(GIVEN RECORDS begins)
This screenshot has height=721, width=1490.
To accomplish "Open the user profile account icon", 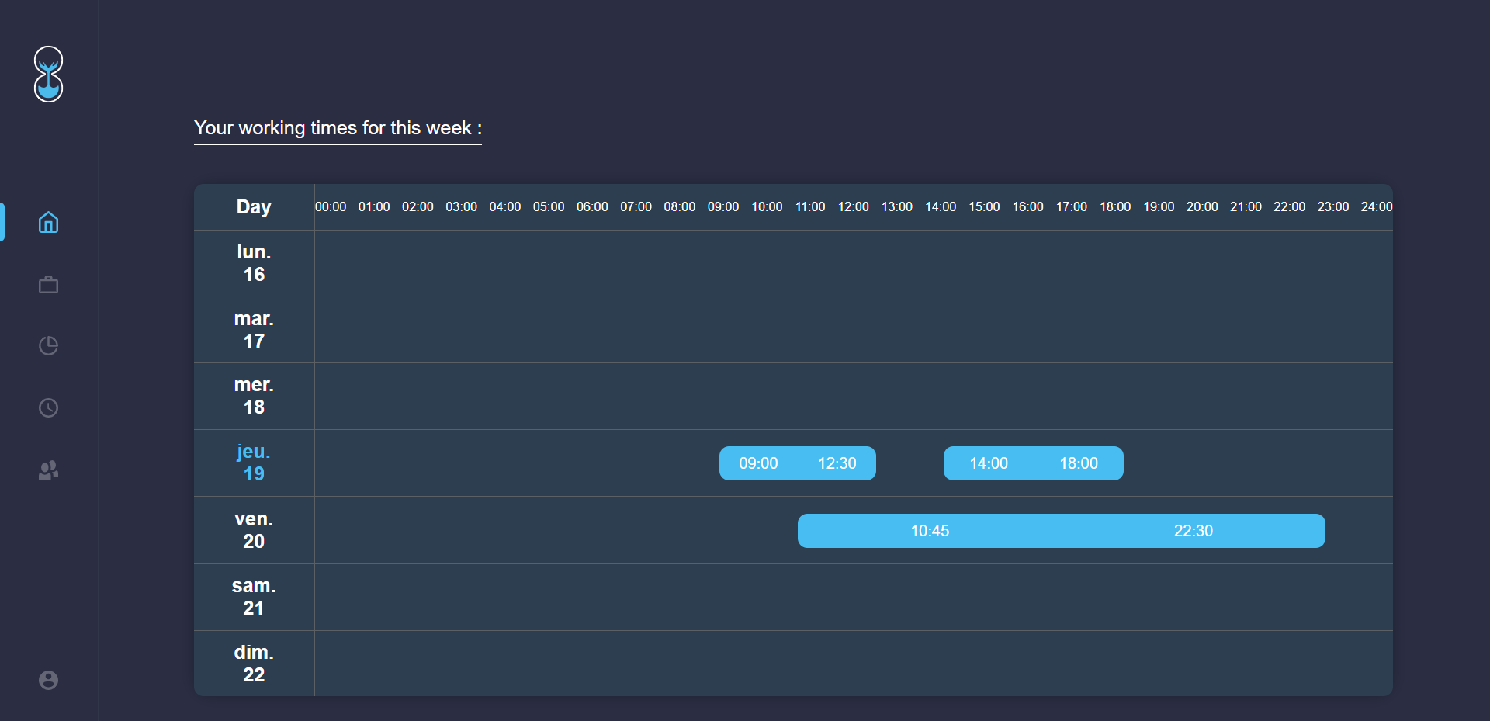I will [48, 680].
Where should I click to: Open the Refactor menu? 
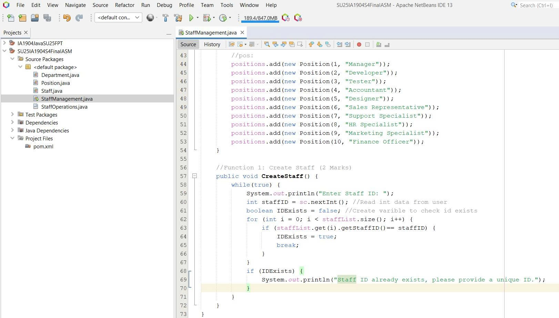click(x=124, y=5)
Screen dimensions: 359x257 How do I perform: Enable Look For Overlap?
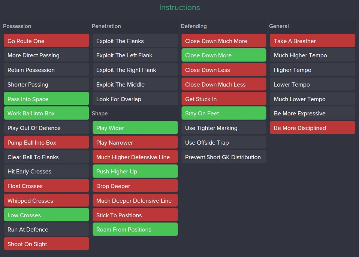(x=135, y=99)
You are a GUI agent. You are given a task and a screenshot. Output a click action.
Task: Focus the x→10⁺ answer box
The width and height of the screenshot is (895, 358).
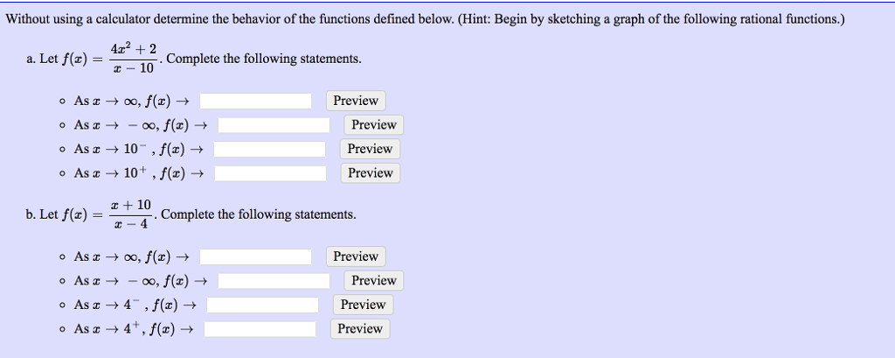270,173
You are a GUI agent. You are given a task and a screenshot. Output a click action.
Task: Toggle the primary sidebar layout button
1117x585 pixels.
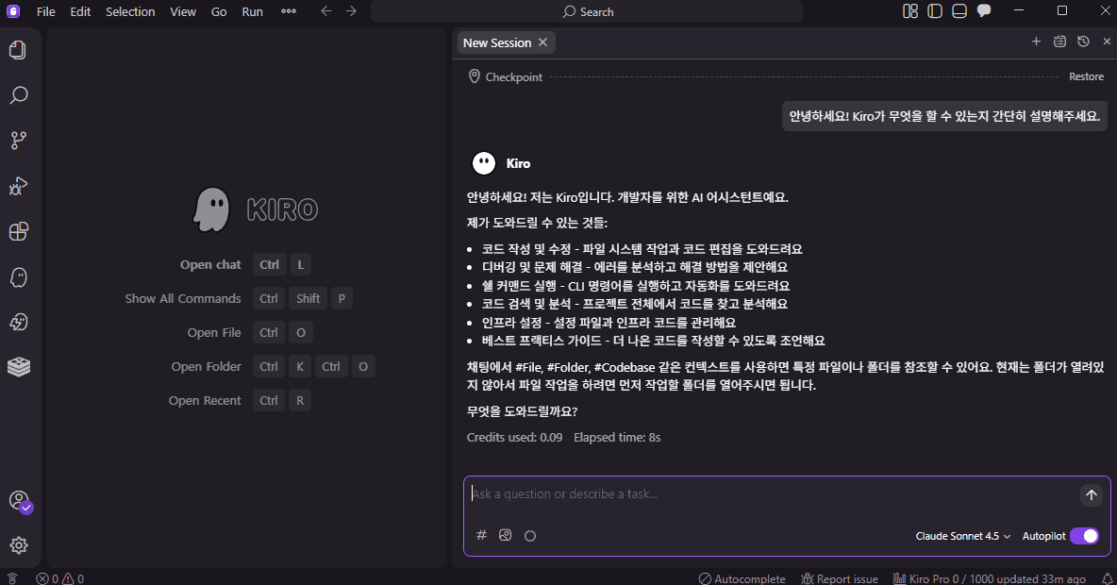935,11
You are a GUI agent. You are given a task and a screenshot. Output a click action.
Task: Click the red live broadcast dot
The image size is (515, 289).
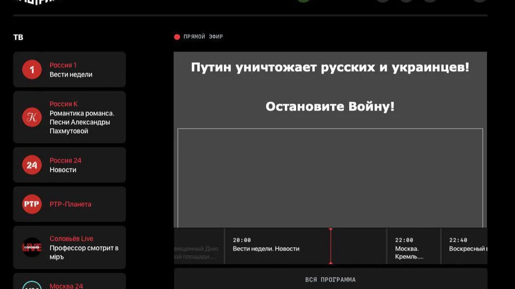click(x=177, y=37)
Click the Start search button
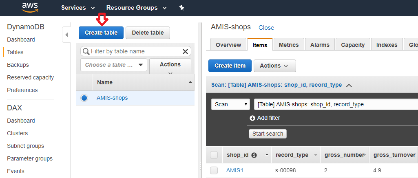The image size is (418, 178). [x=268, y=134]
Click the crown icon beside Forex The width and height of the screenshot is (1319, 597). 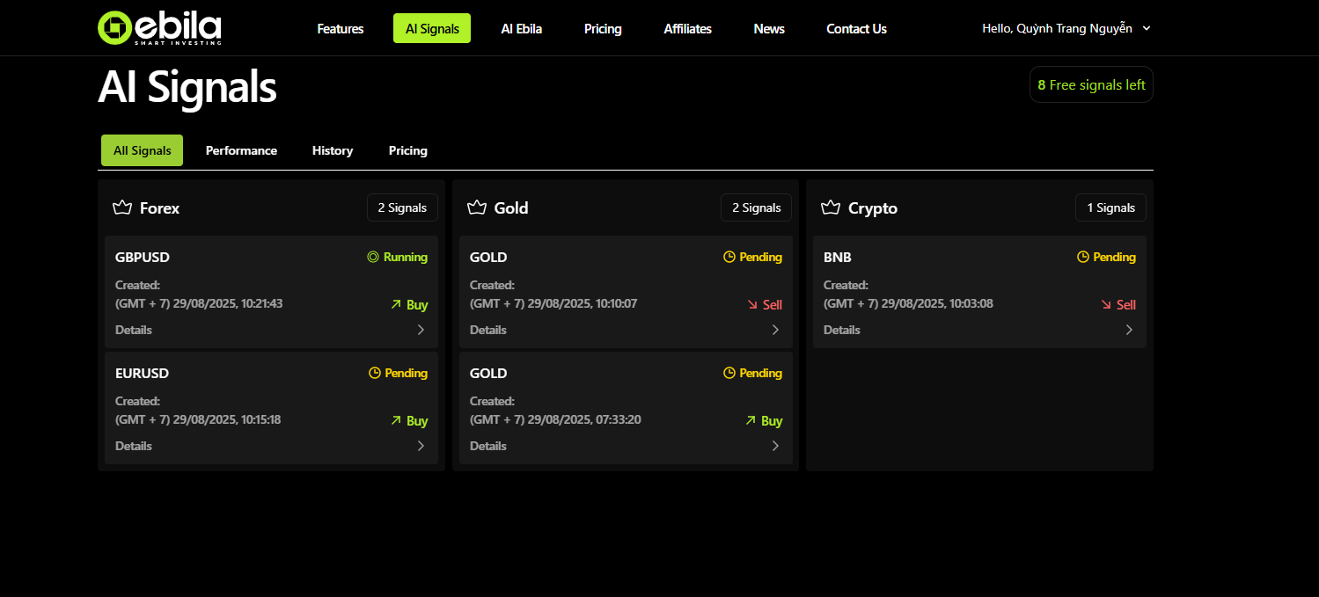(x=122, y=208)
(GIVEN RECORDS ends)
(GIVEN RECORDS begins)
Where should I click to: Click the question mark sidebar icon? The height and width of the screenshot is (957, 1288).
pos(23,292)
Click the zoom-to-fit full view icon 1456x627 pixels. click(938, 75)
(GIVEN RECORDS ends)
(GIVEN RECORDS begins)
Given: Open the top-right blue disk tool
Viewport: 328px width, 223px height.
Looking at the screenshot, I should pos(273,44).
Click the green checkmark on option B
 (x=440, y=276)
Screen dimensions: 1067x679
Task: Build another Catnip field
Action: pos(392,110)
(GIVEN RECORDS ends)
- WORK TO COMPLETE:
The response should hold exactly the lines starting at the line with "Where should I click to: Click" and ending at the line with "Click the zoom-to-fit", and no other line of the material above.

- WRITTEN ANSWER:
Where should I click to: Click the question mark sidebar icon? The height and width of the screenshot is (957, 1288).
pos(23,292)
Click the zoom-to-fit full view icon 1456x627 pixels. click(938, 75)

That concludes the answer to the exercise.